* [What the task asks] What is needed is a copy of each line in the listing below that contains "will".

*** Opening Records for the exercise ***

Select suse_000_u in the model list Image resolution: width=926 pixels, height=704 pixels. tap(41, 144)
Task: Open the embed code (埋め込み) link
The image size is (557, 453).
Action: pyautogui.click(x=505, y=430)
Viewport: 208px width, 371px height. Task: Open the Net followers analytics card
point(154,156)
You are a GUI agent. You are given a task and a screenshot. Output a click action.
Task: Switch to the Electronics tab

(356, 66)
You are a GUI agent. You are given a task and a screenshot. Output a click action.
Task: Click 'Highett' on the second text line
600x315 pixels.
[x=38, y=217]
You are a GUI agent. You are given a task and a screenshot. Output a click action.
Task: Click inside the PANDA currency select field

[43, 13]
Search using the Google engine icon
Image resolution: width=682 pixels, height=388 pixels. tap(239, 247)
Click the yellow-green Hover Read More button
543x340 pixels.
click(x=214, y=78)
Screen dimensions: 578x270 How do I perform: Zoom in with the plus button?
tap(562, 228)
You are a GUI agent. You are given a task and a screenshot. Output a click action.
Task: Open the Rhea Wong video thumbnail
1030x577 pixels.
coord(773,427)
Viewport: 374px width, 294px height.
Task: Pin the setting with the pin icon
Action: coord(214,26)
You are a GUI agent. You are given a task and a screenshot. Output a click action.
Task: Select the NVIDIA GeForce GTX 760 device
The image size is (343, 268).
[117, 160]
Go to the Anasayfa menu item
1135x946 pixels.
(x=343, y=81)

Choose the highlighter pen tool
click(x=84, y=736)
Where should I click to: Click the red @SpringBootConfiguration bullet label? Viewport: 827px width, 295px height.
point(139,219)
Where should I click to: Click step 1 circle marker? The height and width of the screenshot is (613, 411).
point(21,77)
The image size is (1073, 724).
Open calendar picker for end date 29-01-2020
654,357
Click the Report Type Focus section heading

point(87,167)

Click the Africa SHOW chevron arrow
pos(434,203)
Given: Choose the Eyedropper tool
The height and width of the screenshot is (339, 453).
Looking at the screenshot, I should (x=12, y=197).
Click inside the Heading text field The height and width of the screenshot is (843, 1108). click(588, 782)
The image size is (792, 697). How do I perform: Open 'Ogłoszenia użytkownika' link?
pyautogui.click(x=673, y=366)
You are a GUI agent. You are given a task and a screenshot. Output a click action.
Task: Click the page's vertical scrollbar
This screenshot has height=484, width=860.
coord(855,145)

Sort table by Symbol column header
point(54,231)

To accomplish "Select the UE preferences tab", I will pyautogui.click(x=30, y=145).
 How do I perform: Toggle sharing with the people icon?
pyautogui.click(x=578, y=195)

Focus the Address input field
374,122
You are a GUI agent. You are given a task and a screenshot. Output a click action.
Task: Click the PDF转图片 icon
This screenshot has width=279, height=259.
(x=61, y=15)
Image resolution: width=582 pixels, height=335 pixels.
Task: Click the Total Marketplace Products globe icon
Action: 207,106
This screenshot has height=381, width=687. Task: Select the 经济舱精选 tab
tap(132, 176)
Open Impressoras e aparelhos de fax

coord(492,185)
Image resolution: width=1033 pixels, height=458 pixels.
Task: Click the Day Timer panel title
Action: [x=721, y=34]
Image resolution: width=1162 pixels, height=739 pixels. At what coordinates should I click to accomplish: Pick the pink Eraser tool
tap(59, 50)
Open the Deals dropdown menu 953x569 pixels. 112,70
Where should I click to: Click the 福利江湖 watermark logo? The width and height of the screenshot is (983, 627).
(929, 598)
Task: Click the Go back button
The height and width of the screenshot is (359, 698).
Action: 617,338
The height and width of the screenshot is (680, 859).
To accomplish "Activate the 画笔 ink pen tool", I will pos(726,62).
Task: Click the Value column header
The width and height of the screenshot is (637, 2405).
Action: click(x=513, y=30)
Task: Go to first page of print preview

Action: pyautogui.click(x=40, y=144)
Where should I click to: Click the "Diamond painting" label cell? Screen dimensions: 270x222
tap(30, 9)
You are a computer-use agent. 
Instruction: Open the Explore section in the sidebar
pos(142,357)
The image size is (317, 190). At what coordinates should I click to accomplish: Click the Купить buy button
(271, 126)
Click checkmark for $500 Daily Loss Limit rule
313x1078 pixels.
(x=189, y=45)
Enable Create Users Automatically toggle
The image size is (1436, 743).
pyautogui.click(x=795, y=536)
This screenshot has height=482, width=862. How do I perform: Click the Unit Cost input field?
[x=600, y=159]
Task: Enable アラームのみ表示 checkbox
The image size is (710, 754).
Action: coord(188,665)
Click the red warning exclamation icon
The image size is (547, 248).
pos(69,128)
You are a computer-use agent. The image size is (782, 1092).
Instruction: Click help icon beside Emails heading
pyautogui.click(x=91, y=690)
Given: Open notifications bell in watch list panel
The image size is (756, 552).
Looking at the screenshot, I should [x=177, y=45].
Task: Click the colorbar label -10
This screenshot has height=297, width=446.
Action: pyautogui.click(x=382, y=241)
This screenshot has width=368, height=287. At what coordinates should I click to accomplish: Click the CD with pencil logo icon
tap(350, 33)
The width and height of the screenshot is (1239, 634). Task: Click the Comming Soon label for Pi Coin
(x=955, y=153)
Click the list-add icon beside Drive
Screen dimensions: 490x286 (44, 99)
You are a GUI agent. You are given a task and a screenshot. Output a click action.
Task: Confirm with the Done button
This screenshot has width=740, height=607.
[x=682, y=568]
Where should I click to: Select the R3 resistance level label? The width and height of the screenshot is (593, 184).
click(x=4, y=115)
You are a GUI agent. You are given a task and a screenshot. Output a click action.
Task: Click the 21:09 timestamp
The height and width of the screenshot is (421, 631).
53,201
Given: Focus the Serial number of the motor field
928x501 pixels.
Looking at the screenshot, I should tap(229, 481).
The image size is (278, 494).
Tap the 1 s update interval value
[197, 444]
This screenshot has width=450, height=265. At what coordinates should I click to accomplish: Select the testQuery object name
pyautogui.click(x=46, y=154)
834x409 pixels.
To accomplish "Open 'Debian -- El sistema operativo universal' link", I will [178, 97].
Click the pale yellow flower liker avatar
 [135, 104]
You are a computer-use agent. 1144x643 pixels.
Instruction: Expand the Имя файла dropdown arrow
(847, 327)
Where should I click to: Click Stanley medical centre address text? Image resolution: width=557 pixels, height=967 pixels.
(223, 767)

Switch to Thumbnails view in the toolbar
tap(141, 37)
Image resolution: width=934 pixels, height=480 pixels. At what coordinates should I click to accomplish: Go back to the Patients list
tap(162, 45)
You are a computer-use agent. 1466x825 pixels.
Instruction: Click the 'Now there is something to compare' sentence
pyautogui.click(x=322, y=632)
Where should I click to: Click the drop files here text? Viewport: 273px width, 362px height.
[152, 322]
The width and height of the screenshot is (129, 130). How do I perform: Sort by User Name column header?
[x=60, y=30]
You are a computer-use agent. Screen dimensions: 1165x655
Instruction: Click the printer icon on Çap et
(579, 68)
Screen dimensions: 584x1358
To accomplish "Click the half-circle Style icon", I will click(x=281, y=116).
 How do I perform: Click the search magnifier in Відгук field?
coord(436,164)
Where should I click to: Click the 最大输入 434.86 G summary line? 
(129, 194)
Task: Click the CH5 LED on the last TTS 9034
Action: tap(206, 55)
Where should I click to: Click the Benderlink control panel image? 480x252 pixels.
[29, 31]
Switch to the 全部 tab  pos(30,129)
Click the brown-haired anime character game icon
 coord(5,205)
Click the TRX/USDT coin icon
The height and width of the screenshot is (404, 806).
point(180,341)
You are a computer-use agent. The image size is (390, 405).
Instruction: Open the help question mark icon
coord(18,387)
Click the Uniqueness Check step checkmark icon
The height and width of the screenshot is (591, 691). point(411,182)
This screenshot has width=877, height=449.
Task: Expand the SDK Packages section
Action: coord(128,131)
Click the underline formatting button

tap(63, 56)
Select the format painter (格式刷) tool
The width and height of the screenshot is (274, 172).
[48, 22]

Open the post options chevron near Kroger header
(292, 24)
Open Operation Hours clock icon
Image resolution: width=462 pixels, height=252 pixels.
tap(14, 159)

*** Closing Records for the exercise ***

* [Solution]
To accomplish "Select the UE preferences tab", I will pyautogui.click(x=30, y=145).
To accomplish "Activate the 画笔 ink pen tool", I will pos(726,62).
To accomplish "Open 'Debian -- El sistema operativo universal' link", I will [178, 97].
To accomplish "Click the half-circle Style icon", I will click(x=281, y=116).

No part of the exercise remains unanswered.